Parts of the exercise
• A. In the abstract on commissioning the electron Monte Carlo algorithm, how many cutout factors were evaluated, and from how many electron blocks?
• B. Quote the electron Monte Carlo abstract word for word, starting at the words "Degree Program" and stopping after "clinical electron treatment.".

Exercise text
Commissioning of Electron Monte Carlo Dose Calculation Algorithm for Rectangular Shaped Cutouts

8-9-2021

Project

Degree Name

Medical Dosimetry (M.S.)

Degree Program

Allied Health Sciences

Azizur R Molla

2020/2021

Abstract

Introduction

The Monte Carlo method is the statistical approach for calculation of dose distribution and provides the most accurate calculation. The previous research found that electron Monte Carlo (eMC) calculated cutout factors had overall good agreement with measured values. However, this work was limited to a select number of cutouts, electron energies and treatment geometries. The purpose was to evaluate the accuracy of cutout factors determined by Varian Electron Monte Carlo (eMC, Eclipse V15.6) and Radformations ClearCalc (CC, V1.7.6) when compared to measured values for a wider variety of cutout shapes, electron energies and treatment geometries. This study performed to evaluate the eMC with commissioning purpose for a clinical electron treatment.

Methods

To accomplish commissioning of eMC, the cutout factors measured were compared to the values determined by eMC and CC. A total of 825 cutout factors from 55 different electron blocks were evaluated. The calculation by eMC and CC as well as physical measurements at Varian Trilogy was performed with various rectangular shaped cutouts according to the combination of energies (6MeV, 9MeV, 12MeV, 16MeV, 20MeV), SSDs (100cm. 105cm, 110cm). Two ion chambers were used for measurements. The micro chamber was employed for small fields to overcome the limitation of the detector size of the Farmer chamber. To avoid partial volume effects, the chamber was placed parallel to the longitudinal side of the field. The ion chambers were placed in solid water and additional solid water was added so that the chamber was at a depth of 1.2 cm for 6 MeV and 2.5 cm for 9-20 MeV.

Exercise data
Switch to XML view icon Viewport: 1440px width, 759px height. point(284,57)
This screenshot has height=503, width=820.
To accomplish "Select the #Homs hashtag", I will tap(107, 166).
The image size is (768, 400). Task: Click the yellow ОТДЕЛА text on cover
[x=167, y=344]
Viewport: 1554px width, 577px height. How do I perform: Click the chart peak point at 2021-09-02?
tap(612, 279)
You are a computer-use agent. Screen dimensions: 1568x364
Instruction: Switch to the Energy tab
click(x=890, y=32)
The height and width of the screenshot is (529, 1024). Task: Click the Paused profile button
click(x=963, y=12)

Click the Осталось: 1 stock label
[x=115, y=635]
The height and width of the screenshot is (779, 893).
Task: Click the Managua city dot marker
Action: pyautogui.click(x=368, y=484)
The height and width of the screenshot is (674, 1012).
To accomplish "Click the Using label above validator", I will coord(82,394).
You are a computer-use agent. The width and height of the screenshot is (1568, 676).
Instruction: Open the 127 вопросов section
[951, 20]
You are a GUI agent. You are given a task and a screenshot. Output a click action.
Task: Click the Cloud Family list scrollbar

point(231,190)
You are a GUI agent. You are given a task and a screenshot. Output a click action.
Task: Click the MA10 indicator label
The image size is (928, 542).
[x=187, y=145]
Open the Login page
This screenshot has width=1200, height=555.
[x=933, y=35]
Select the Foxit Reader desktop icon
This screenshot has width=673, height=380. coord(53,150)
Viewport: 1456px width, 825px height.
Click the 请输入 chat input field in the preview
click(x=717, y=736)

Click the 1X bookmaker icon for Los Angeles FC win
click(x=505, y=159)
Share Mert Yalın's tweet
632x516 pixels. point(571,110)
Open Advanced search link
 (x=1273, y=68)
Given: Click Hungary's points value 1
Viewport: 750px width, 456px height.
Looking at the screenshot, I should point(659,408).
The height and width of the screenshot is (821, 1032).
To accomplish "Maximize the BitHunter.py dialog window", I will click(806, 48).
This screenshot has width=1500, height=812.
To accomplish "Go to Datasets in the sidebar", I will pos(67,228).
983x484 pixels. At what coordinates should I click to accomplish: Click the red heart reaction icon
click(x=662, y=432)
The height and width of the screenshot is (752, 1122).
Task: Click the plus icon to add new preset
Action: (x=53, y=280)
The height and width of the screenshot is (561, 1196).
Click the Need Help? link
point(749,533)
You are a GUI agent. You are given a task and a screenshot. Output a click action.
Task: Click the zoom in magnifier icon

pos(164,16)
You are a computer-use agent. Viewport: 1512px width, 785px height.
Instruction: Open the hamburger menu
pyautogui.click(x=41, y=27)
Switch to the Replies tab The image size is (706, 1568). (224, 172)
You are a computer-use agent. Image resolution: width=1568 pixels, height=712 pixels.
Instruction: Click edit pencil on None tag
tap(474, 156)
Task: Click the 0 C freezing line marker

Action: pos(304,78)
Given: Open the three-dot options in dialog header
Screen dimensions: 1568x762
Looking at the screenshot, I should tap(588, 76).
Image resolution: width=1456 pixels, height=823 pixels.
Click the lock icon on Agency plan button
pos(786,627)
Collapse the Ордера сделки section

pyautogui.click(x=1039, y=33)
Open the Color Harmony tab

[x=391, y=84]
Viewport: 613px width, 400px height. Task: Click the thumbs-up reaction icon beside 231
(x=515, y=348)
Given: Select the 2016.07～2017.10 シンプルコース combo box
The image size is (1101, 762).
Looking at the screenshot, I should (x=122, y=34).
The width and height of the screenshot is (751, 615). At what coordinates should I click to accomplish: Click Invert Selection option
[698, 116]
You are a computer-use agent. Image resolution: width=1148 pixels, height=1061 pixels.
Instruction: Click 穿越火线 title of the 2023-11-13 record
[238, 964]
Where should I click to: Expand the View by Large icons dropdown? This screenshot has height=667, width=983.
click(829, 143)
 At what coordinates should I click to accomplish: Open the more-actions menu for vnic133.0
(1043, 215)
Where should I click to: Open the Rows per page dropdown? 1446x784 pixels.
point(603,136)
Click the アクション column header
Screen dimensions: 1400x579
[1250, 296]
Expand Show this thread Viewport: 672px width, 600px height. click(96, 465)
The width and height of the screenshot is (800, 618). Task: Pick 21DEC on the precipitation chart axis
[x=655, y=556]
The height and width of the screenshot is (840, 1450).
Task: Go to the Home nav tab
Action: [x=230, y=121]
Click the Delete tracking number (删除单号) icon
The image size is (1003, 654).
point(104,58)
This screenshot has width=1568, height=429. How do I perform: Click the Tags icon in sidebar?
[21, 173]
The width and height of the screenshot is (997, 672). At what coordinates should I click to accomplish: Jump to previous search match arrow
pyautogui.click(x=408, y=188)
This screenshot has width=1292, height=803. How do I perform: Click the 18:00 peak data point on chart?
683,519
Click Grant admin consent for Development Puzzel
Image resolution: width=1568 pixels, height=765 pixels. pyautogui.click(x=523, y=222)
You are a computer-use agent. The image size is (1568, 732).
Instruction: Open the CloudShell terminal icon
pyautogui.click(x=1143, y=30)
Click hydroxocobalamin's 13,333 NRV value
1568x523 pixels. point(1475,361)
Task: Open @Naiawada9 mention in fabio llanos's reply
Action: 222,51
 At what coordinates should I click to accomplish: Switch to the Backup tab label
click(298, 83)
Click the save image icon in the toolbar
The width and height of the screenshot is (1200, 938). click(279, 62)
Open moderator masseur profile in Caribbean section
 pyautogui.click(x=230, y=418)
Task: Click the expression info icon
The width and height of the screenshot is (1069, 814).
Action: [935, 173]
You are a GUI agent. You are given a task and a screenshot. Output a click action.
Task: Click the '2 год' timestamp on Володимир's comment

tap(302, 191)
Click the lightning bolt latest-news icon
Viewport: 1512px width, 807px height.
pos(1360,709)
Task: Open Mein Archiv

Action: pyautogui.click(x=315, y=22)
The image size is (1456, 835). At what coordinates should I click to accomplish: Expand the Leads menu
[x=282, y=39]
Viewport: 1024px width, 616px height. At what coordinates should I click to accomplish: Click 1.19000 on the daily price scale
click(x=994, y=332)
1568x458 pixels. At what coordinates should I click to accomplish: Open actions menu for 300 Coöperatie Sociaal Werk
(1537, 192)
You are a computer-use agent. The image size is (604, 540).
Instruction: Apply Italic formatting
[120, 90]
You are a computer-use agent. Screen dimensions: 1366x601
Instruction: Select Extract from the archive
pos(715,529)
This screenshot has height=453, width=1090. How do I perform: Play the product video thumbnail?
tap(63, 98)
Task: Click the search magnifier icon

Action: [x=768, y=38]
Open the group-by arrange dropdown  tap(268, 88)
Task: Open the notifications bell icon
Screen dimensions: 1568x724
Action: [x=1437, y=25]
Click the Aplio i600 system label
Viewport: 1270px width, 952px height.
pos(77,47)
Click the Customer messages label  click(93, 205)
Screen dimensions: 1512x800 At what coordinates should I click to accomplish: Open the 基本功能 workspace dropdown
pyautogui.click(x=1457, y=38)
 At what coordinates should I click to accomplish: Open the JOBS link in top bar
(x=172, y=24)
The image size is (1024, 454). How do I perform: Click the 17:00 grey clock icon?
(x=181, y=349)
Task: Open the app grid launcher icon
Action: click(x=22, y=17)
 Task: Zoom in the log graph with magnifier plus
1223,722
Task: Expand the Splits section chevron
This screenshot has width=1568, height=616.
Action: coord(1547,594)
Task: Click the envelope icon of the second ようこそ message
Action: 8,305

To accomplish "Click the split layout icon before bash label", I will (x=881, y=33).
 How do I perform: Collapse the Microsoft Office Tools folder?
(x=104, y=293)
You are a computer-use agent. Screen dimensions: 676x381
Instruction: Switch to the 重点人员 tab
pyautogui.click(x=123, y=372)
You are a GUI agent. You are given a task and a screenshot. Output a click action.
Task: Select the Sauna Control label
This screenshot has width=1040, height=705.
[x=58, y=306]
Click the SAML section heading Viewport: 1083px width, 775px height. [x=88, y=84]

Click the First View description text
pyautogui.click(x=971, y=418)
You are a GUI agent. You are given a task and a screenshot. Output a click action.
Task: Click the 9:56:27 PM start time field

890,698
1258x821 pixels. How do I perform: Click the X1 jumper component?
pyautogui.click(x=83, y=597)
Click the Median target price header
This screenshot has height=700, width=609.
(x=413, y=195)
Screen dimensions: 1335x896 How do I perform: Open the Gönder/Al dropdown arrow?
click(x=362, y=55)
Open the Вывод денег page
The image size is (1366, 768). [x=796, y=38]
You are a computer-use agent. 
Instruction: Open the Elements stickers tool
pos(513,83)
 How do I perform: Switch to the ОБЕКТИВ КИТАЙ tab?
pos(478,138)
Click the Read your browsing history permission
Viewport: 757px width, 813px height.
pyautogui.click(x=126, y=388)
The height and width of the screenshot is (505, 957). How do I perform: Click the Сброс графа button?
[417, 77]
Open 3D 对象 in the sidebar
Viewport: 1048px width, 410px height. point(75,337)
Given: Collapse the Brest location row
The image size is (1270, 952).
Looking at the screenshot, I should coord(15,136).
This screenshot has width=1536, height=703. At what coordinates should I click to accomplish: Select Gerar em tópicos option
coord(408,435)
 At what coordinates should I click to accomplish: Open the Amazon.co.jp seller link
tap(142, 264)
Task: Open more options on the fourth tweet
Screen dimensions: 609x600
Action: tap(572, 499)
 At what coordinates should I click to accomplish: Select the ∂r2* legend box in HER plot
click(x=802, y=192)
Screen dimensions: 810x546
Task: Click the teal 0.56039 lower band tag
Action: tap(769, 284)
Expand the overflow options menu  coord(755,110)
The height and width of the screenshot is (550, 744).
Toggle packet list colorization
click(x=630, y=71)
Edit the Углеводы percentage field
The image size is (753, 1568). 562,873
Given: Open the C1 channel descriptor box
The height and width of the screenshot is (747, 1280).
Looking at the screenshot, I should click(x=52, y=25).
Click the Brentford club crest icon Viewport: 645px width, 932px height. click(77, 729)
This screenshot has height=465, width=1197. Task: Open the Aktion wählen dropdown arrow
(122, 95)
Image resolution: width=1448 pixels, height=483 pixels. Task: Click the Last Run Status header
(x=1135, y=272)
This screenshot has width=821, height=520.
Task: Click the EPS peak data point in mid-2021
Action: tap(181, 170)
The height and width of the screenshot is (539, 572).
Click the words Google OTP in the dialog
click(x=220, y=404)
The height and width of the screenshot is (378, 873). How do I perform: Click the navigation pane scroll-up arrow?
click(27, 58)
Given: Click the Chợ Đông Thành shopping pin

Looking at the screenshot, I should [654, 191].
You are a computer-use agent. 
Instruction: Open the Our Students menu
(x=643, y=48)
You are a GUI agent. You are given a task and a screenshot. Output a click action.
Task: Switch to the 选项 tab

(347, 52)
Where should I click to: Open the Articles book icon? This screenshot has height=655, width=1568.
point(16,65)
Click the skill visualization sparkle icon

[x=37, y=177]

Responses by item number
• A. 825 cutout factors from 55 different electron blocks.

• B.
Degree Program

Allied Health Sciences

Azizur R Molla

2020/2021

Abstract

Introduction

The Monte Carlo method is the statistical approach for calculation of dose distribution and provides the most accurate calculation. The previous research found that electron Monte Carlo (eMC) calculated cutout factors had overall good agreement with measured values. However, this work was limited to a select number of cutouts, electron energies and treatment geometries. The purpose was to evaluate the accuracy of cutout factors determined by Varian Electron Monte Carlo (eMC, Eclipse V15.6) and Radformations ClearCalc (CC, V1.7.6) when compared to measured values for a wider variety of cutout shapes, electron energies and treatment geometries. This study performed to evaluate the eMC with commissioning purpose for a clinical electron treatment.